Throughout her career, Cronan served on the NCAA’s Executive Committee, Management Council, as well as the NCAA’s Council, and was a member of the NCAA Championship Cabinet. She was also a member of the SEC Executive Committee.
Cronan joined UT from the College of Charleston in South Carolina, where she served as the athletics director for 10 years and was later inducted into that institution’s hall of fame. Under Cronan, the school was selected as the No. 1 women’s athletics program in the country in 1980 by the American Women’s Sports Foundation.
Cronan published her first book entitled, Sport is Life with the Volume Turned Up, in 2015. The book offers her refreshing and innovative perspective on strengthening performance and achieving success in both the business world and everyday life.
She is the mother of Kristi (Mrs. Rhett Benner) and Stacey (Mrs. Kent Bristow), both 1994 graduates of UT. She is the proud grandmother to three grandsons, Chase and Reed Bristow, and Quinn Benner; and two granddaughters, Reese Lauren Benner and Larkin Ann Bristow. She lost her husband Tom, in August 2006, after his valiant battle with pancreatic cancer.

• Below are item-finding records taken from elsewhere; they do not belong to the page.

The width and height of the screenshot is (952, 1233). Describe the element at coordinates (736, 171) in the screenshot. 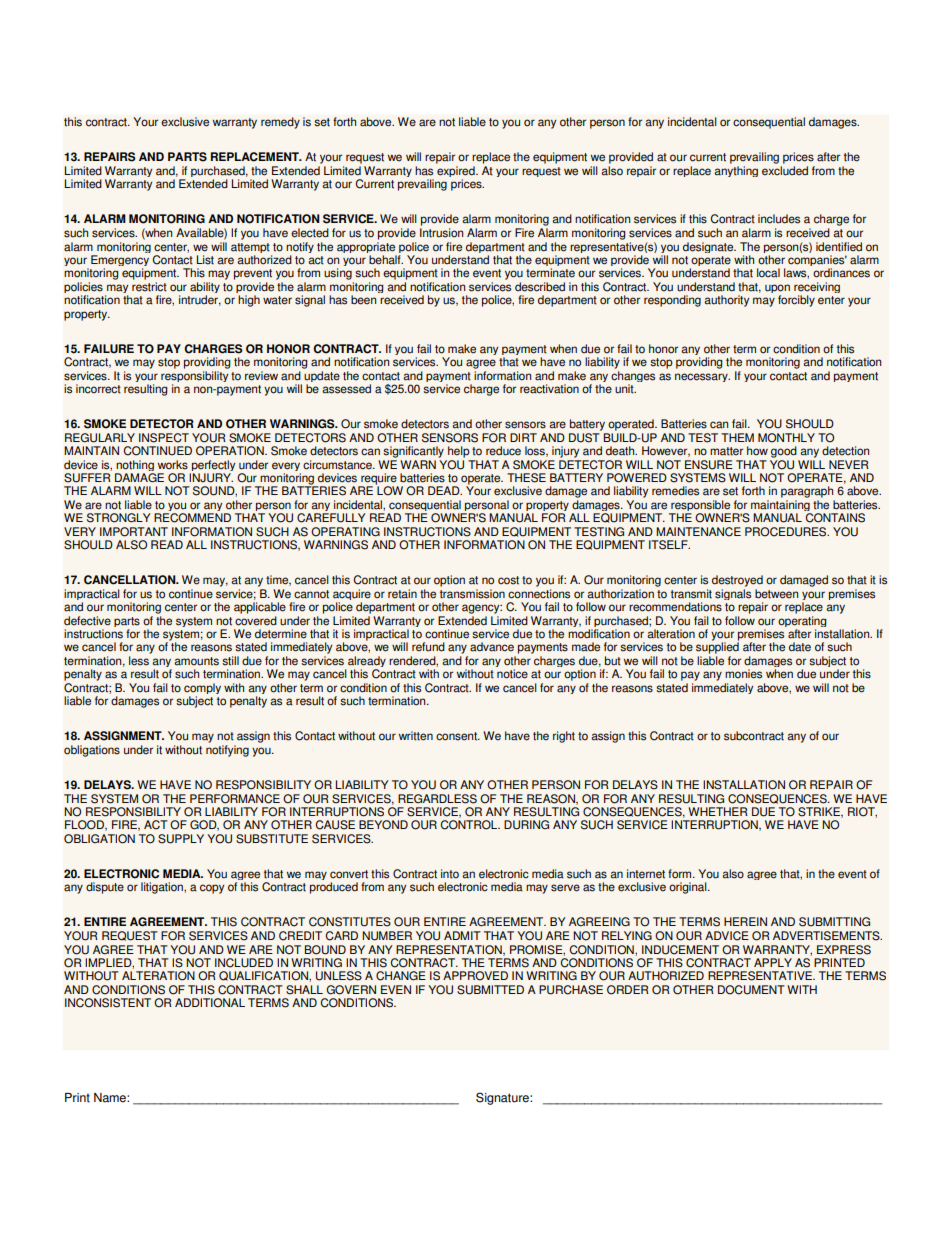

I see `anything` at that location.
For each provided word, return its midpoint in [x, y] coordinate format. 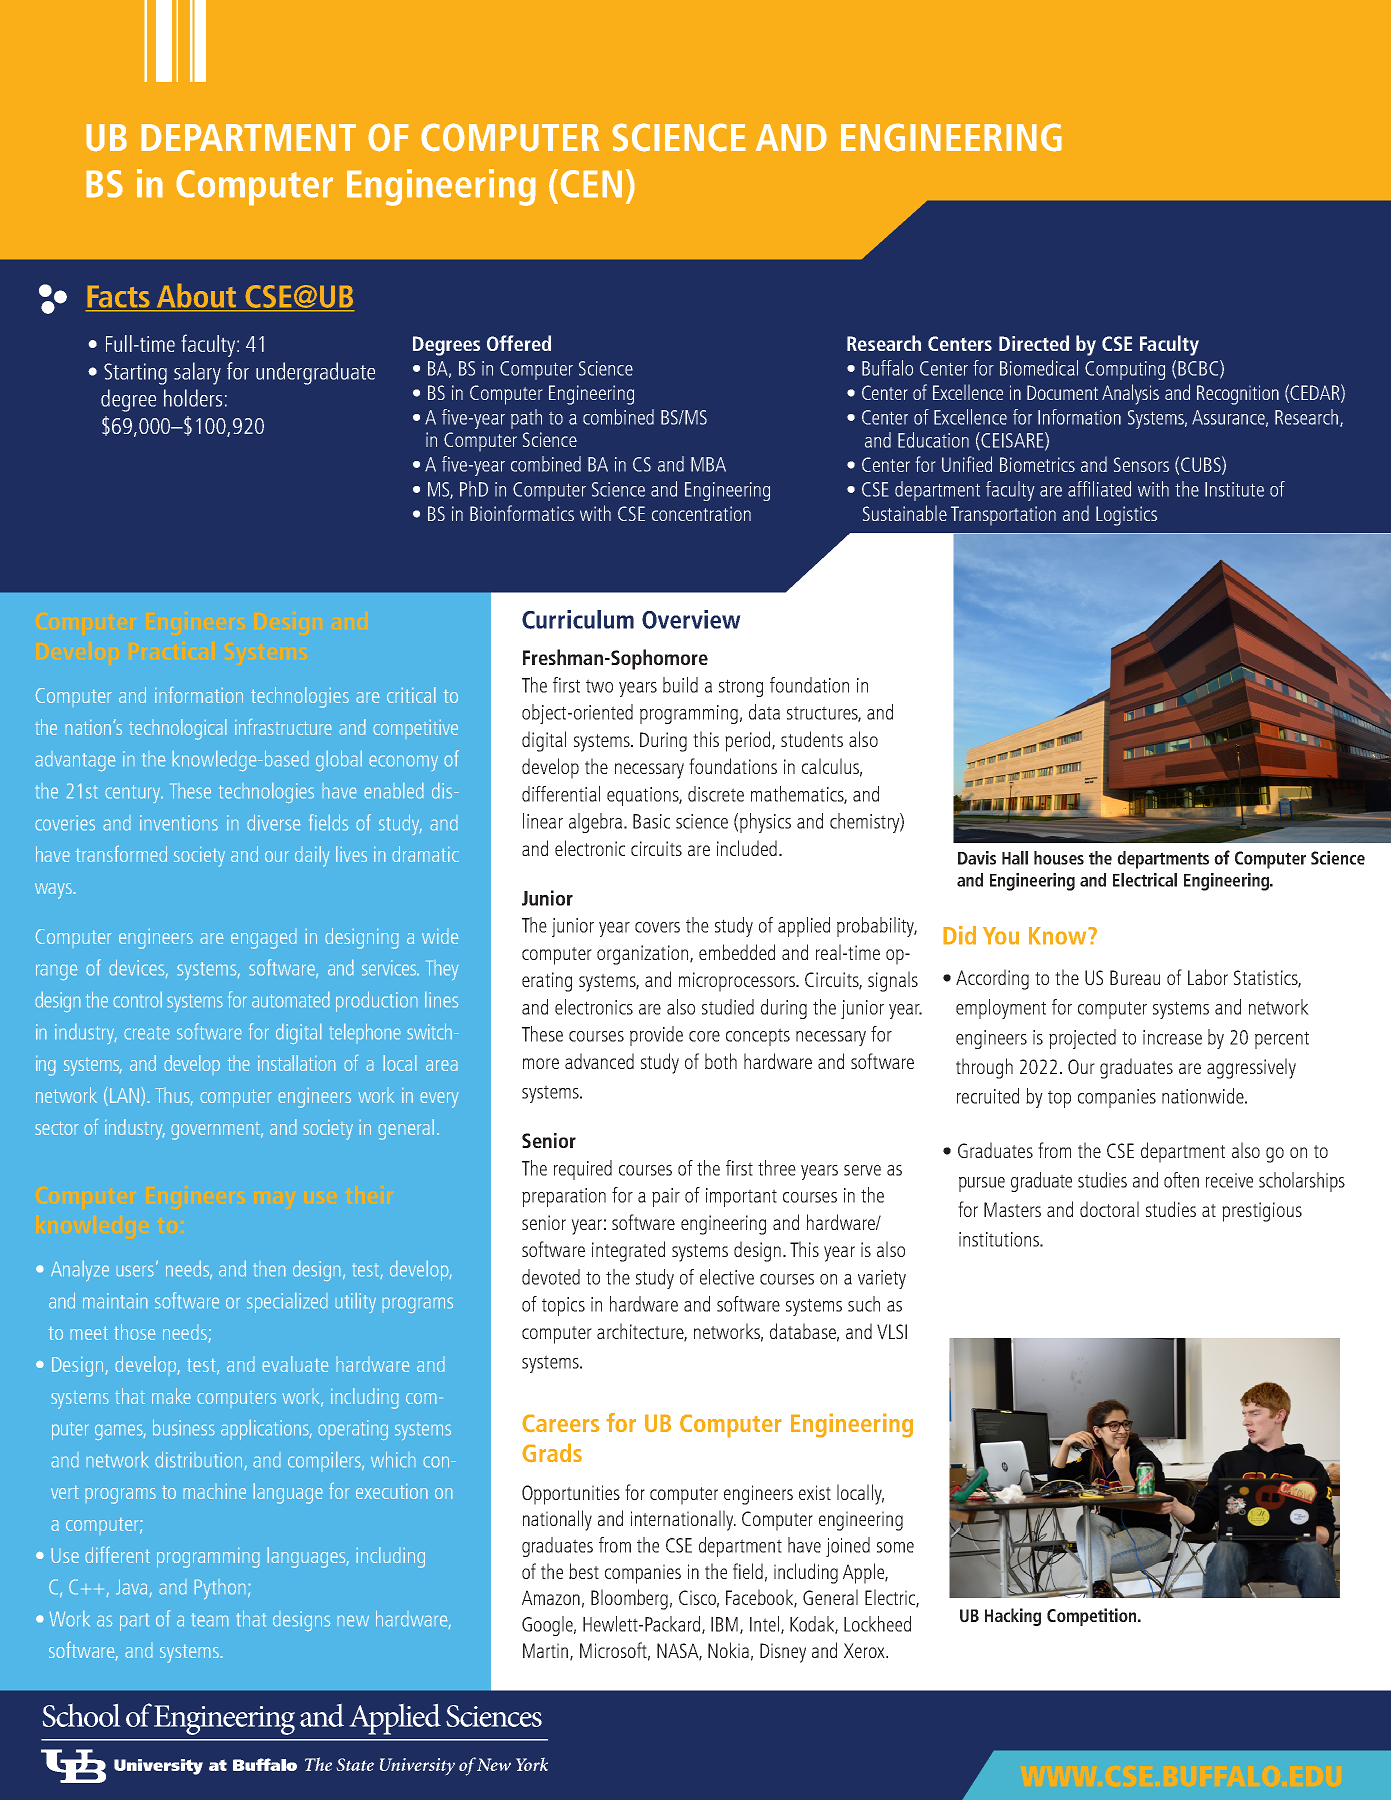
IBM [726, 1625]
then [269, 1270]
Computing [1125, 370]
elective [727, 1277]
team [210, 1619]
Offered [519, 343]
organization [644, 955]
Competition [1093, 1617]
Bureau [1135, 977]
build [680, 685]
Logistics [1126, 516]
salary [197, 373]
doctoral [1109, 1209]
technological [177, 729]
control [138, 999]
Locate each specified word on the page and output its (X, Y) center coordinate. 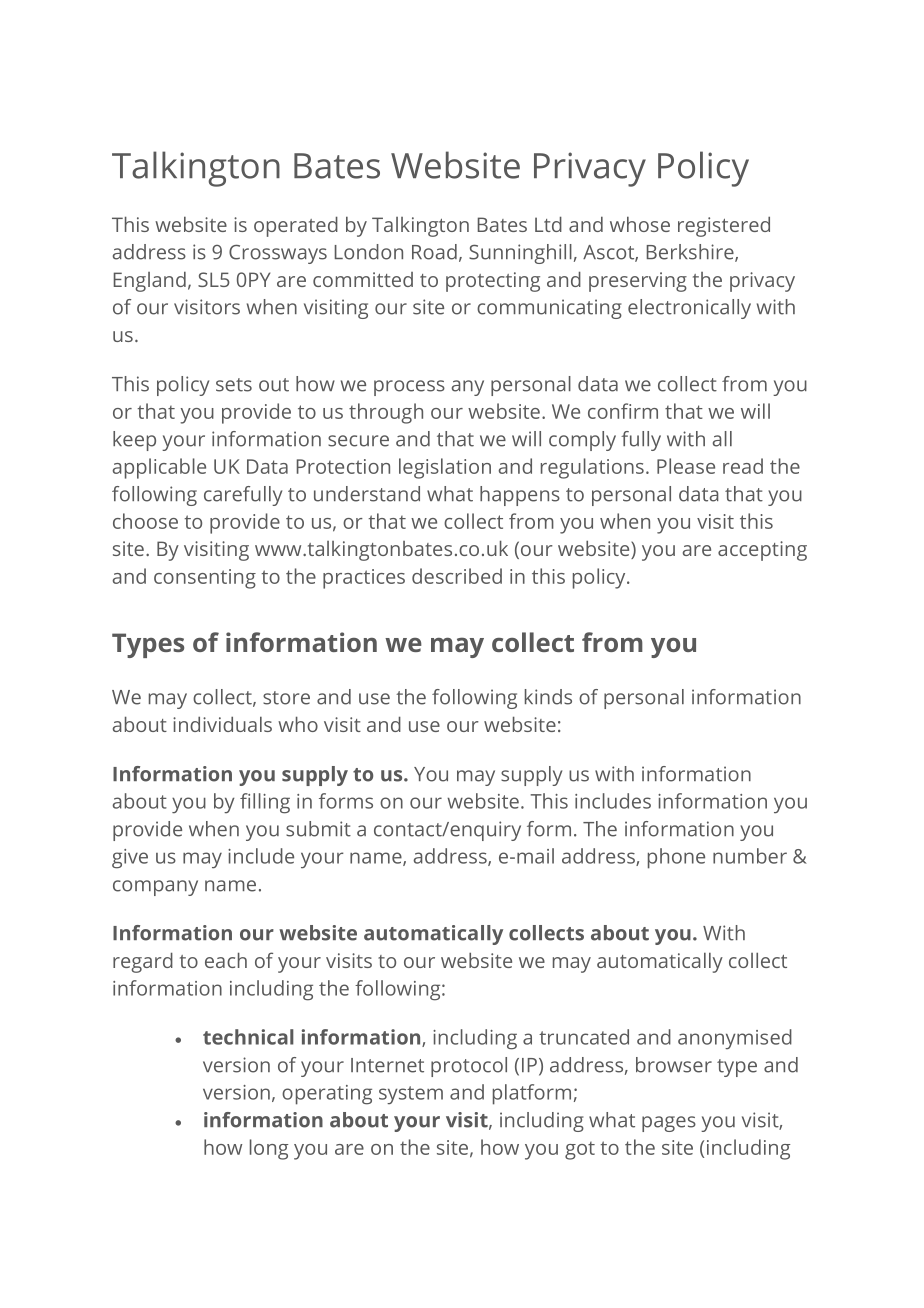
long (269, 1149)
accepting (762, 551)
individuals (222, 724)
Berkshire (691, 253)
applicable (159, 468)
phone (676, 858)
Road (434, 252)
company (155, 888)
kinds (548, 697)
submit (318, 829)
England (150, 281)
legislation (445, 468)
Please (686, 466)
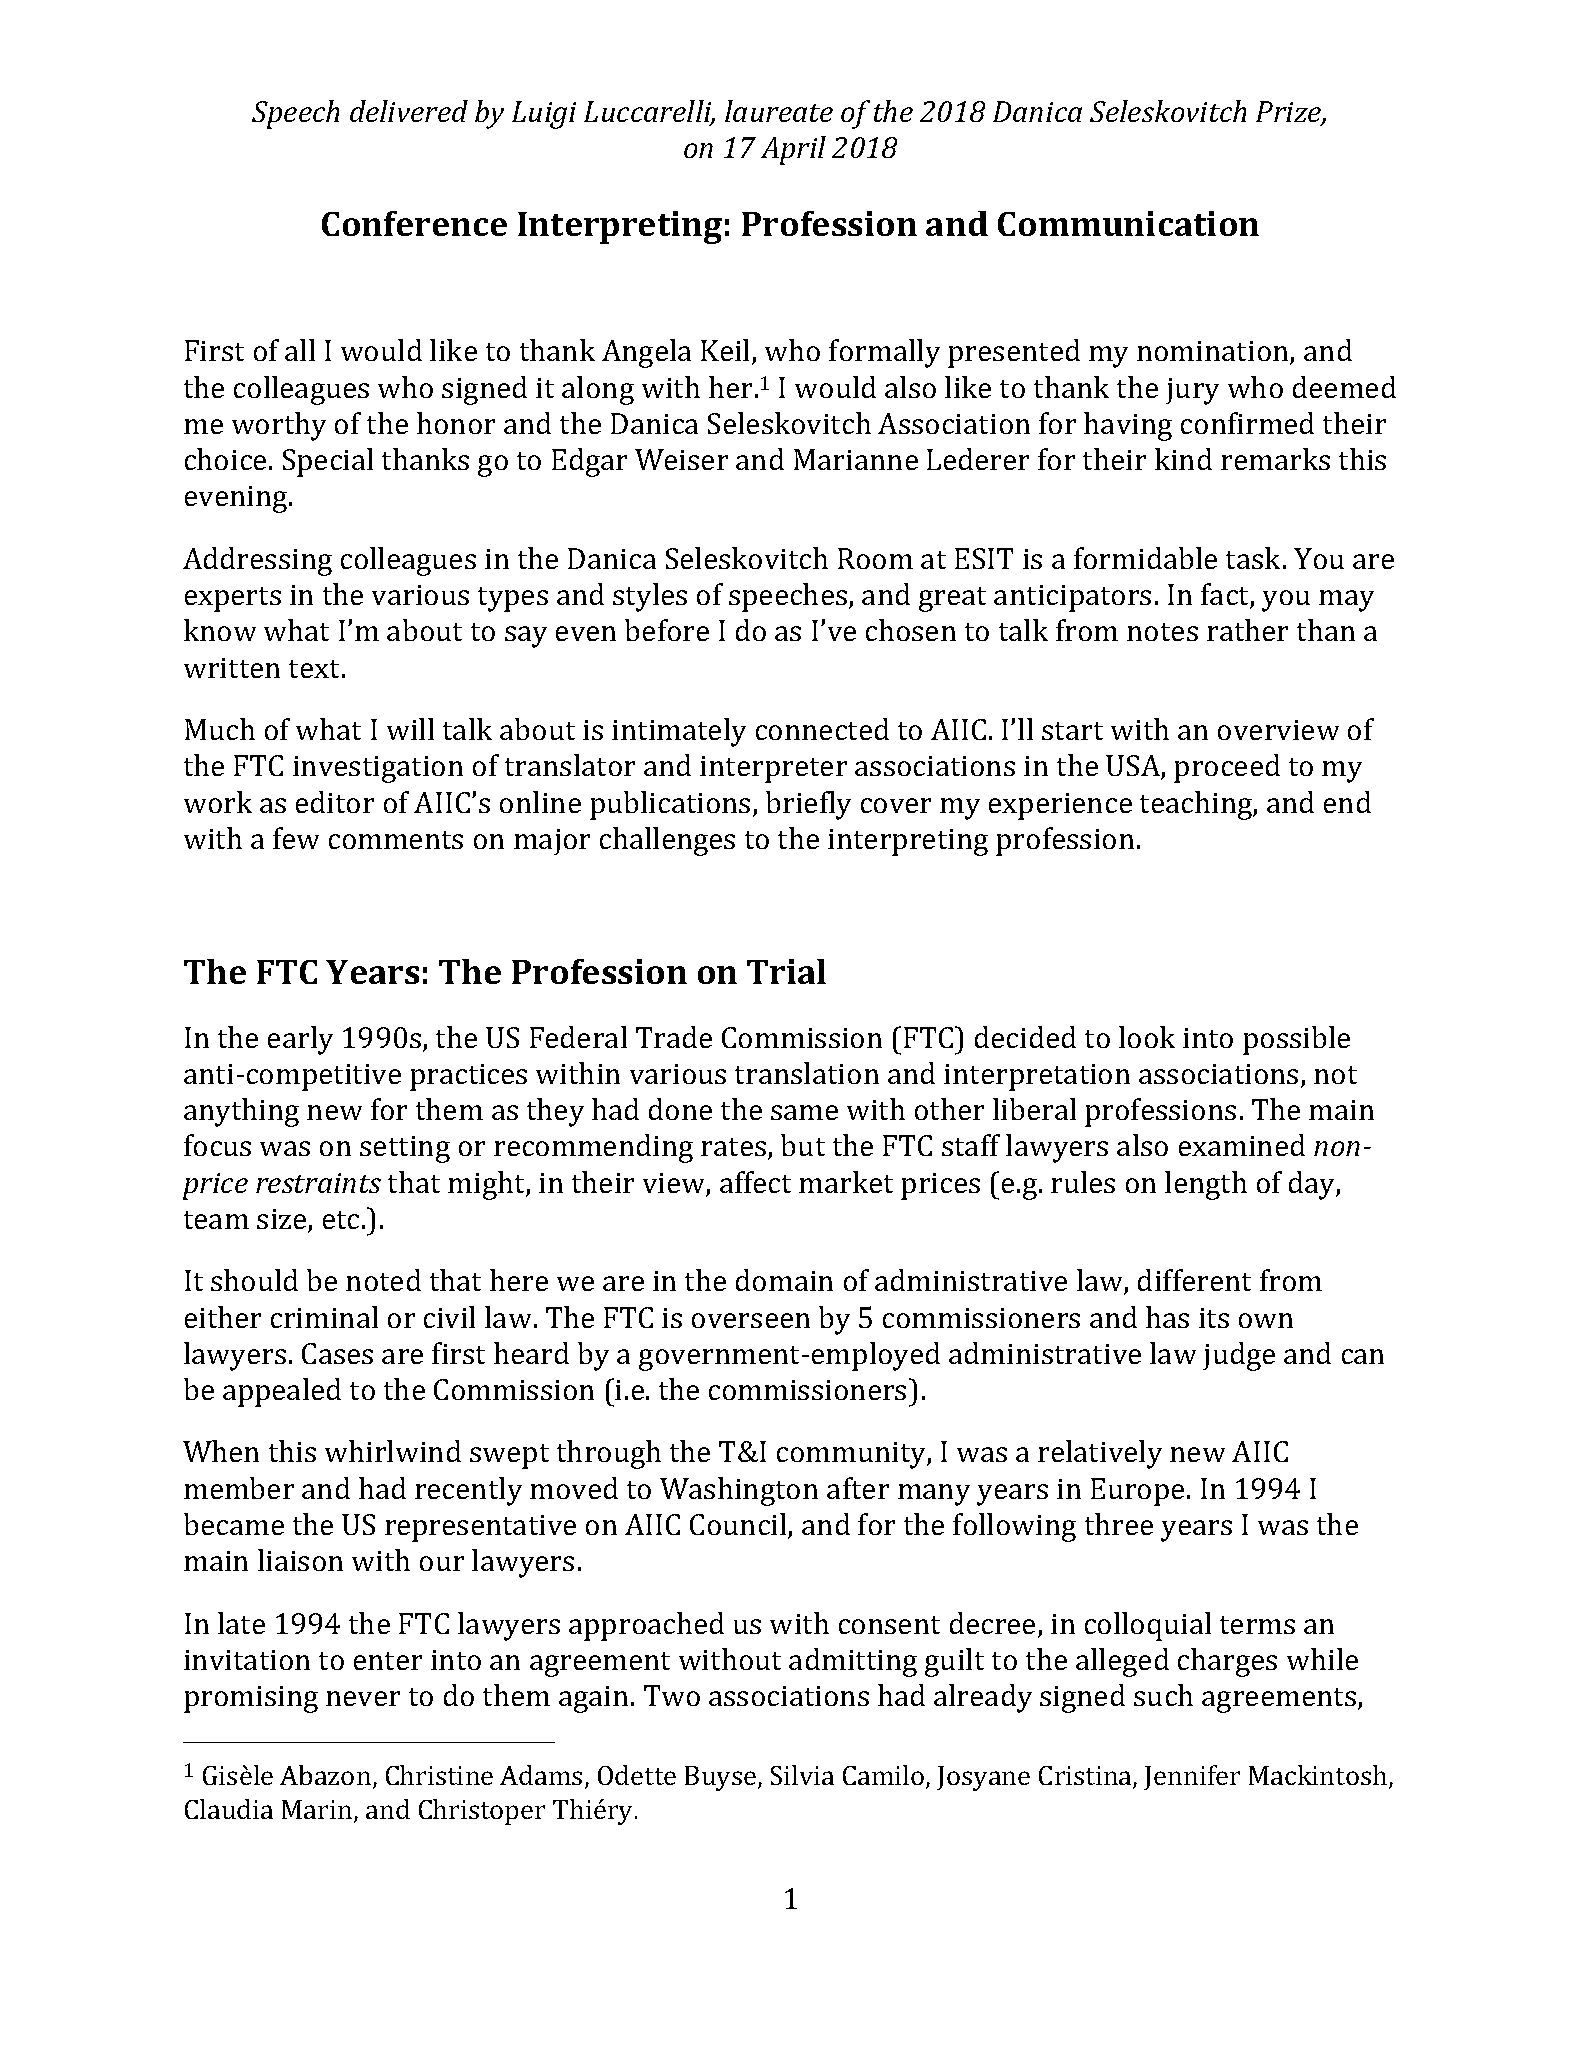  I want to click on Marin, so click(318, 1811).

NACDA, now in its 53rd year, is the professional and educational Association for more than 15,700 college athletics administrators at more than 1,700 institutions throughout the United States, Canada and Mexico. More than 6,500 athletics administrators annually attend NACDA & Affiliates Convention Week. Additionally, NACDA manages 17 professional associations and three foundations. For more information on NACDA, visit www.nacda.com.
The United States Sports Academy is an independent, non-profit, accredited, special mission sports university created to serve the nation and world with programs in instruction, research and service. The role of the Academy is to prepare men and women for careers in the profession of sports.